N.M.W.D.’s operators were accustomed to using a chemical called calcium thiosulfate to dechlorinate water on the infrequent occasions when the district backfeeds into the lake or flushes its distribution lines. But because of pandemic-related supply chain problems, they had to order sodium bisulfite, which has a slower reaction rate. The water board attributed the mistake to N.M.W.D. employees’ lack of experience with the new chemical, but Mr. Williams said that was not the only factor, arguing the tests taken at the sample line may not have been representative and were potentially taken inconsistently. 

In response to the discharge, operators installed a new sample line the same day and alerted the regional water board. The district also updated its dosing procedure for the dechlorination chemical and replaced its old chlorine analyzer, which took samples once a minute, with a more reliable device that monitors levels constantly. 

The water board’s estimation that highly chlorinated water entered the reservoir on all four days errs on the side of caution, and N.M.W.D. appeared to avoid the worst impacts of such a discharge. After fixing the sample line and revising the testing procedures, all the district’s tests showed less than one tenth of one milligram of residual chlorine per liter of dechlorinated water. 

The district’s own biological assessment, performed the same day, found nothing amiss. The water wasn’t discolored or visibly polluted, and the five western pond turtles observed near the reservoir’s spillway “exhibited normal behavior and appeared healthy,” a district report said. Because the discharge occurred in winter, when Novato Creek is flowing vigorously and N.M.W.D. isn’t required to release reservoir water to fortify it, the chlorinated water was contained within Stafford Lake.

“The bottom line, just to emphasize,” Mr. Williams said, “there’s no environmental damage that has been documented, or that we observed.”

But Gordon Bennett, president of the Inverness nonprofit Save our Seashore and onetime opponent of N.M.W.D.’s Gallagher well project, said the instantaneous impacts on aquatic life could have been serious and difficult to notice after the fact.
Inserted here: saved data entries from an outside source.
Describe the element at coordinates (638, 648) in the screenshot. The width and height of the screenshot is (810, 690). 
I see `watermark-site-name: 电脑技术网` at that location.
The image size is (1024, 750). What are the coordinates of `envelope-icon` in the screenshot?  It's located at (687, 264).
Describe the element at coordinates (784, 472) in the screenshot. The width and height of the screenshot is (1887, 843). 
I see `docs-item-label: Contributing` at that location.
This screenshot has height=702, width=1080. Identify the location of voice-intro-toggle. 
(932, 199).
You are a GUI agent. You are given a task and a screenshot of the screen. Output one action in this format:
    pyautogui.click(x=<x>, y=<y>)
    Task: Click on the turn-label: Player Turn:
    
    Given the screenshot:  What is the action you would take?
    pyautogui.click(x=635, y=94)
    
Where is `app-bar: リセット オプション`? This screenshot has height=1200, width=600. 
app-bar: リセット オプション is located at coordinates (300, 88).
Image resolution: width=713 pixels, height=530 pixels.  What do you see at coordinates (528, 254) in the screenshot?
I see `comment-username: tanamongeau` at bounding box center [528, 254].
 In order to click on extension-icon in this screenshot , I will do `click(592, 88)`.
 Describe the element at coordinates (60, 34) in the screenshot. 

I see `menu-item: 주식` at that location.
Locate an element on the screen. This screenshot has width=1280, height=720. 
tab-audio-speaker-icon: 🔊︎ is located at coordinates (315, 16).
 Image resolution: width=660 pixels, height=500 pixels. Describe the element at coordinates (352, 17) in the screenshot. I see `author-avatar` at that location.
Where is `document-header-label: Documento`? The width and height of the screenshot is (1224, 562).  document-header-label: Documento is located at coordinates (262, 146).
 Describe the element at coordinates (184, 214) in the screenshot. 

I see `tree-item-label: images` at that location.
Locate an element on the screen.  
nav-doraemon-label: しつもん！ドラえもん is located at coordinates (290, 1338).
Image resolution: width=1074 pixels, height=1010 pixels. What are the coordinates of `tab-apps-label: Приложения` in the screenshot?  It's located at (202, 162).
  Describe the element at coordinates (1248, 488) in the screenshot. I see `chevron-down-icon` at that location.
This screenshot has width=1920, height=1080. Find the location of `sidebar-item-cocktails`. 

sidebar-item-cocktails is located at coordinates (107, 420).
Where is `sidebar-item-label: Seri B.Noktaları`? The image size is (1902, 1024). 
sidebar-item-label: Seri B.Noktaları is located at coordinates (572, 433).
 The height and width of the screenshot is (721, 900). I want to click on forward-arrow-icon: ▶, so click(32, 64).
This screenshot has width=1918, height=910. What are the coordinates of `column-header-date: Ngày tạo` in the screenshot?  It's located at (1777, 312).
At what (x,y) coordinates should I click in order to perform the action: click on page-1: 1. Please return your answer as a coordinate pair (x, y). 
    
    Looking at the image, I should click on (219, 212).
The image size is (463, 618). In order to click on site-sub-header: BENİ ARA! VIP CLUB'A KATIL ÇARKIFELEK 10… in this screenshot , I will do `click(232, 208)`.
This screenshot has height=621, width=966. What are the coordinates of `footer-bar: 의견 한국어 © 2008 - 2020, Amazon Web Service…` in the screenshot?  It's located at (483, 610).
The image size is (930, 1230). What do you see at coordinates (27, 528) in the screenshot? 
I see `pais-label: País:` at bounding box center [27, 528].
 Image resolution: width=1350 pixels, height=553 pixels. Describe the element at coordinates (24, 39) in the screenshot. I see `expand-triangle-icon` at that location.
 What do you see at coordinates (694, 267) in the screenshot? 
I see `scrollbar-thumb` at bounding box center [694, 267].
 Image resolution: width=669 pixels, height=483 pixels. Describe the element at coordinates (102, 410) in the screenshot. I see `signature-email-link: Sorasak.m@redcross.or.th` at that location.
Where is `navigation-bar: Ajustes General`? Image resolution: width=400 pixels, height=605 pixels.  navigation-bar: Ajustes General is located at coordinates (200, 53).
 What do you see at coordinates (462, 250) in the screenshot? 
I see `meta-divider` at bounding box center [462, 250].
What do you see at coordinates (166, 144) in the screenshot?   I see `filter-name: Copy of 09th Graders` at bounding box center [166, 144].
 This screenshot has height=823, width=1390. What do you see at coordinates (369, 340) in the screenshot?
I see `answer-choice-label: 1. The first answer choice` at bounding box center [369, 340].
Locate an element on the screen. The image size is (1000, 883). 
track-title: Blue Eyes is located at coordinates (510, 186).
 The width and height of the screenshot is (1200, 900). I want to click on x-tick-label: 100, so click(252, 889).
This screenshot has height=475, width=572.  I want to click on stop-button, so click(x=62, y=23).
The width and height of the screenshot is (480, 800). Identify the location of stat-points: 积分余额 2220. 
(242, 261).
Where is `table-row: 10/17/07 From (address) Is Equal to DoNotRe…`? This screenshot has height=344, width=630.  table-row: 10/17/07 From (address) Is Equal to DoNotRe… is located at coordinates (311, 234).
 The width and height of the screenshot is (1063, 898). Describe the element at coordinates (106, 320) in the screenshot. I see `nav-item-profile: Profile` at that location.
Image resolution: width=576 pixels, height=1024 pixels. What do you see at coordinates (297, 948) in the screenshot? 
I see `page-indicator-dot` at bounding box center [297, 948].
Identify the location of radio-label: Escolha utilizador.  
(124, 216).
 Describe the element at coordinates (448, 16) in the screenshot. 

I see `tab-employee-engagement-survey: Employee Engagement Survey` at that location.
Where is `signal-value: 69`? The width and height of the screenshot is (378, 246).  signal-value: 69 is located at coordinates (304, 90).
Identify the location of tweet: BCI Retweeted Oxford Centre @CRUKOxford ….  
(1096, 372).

The accident was “compounded by carelessness,” he said, and the water board should have fined the district more harshly.

“It’s like someone going out to Stafford Lake Park and shooting a dozen shorebirds which are then eaten by scavengers,” Mr. Bennett said. “Four days later, a biologist surveys the entire lake and finds no dead birds, but plenty of live ones, and so concludes that there were ‘no adverse impacts’ from the shooting. Tell that to the dozen dead birds that were shot.”

In 2015, N.M.W.D. paid a $38,000 fine to the water board after a treated water tank overflowed the previous year, sloshing 204,000 gallons of chlorine-treated drinking water into an unnamed tributary of Vineyard Creek in Novato. That water contained more than six times the legal limit of residual chlorine.